Sept. 05--Marcus Theatres is upping the ante in its alternative movie programming this fall, adding a bucket of old comedy favorites and some limited-run showings of art-house fare that had little or no big-screen time in Milwaukee to the occasional concert and special-event shows that turn up regularly in its theaters.
The programming is from Theatre Entertainment Network.
Participating Marcus theaters include the Majestic, Menomonee Falls, North Shore, Ridge and South Shore cinemas; not all theaters are showing all of the movies listed below, so check theater listings for details.
September's alternative offerings include:
Sept. 7:"The United States of Football," a documentary exploring the impact of concussions and other repetitive-trauma injuries in football, from grade-school level to the pros.
Sept. 9-12:"Starbuck," the French-Canadian comedy that was a hit at last year's Milwaukee Film Festival (and being remade this year with Vince Vaughn) about a sperm donor who discovers years later that he's the father of more than 500 kids -- many of whom want to track him down; "National Lampoon's Animal House," the classic campus comedy from 1978 with John Belushi, "Shout!" and the world's greatest toga party; and "LOL Short Film Festival," a collection of nine short comedies "not for the easily offended."

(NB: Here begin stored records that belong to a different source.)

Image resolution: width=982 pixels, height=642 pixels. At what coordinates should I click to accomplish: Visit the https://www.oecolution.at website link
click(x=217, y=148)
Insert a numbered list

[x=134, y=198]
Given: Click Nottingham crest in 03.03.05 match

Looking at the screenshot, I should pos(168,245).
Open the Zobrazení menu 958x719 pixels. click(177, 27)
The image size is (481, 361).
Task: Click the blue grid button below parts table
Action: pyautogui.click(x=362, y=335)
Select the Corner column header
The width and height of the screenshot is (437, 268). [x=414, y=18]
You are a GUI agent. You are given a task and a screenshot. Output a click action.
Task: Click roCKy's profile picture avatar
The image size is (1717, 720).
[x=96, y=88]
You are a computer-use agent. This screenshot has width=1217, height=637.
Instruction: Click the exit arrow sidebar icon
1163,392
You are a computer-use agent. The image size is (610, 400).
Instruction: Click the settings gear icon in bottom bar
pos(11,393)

Sept. 16-19:"Between Us," a drama about the tangled lives of two couples, starring Julia Stiles, Taye Diggs, Melissa George and David Harbour; "Rockshow," the Paul McCartney & Wings concert documentary from 1980; and "Dazed and Confused," the Richard Linklater stoner comedy from 1993 that put Matthew McConaughey on the map.
Sept. 23-26:"Fast Times at Ridgemont High," the 1982 teen comedy with Jennifer Jason Leigh, Judge Reinhold, Phoebe Cates, Eric Stoltz, Forest Whitaker and Sean Penn as the ur-stoner, Jeff Spicoli; and "Don't Stop Believin': Everyman's Journey," the documentary -- a hit at last year's Milwaukee Film Festival -- about a singer's rise to become the frontman in Journey, just in time for the album-rock group's resurgence.
Sept. 30-Oct. 3:"The Thing," John Carpenter's 1982 remake of the classic 1951 alien-horror-sci-fi movie, which some fans prefer to the original (Kurt Russell stars); and "The Hunt," a drama with Mads Mikkelsen as a teacher whose life is turned upside down because of a false rumor.
Tickets are $5, except for "The United States of Football." For tickets and more information on the series, go to Marcus Theatres' website, www.marcustheatres.com.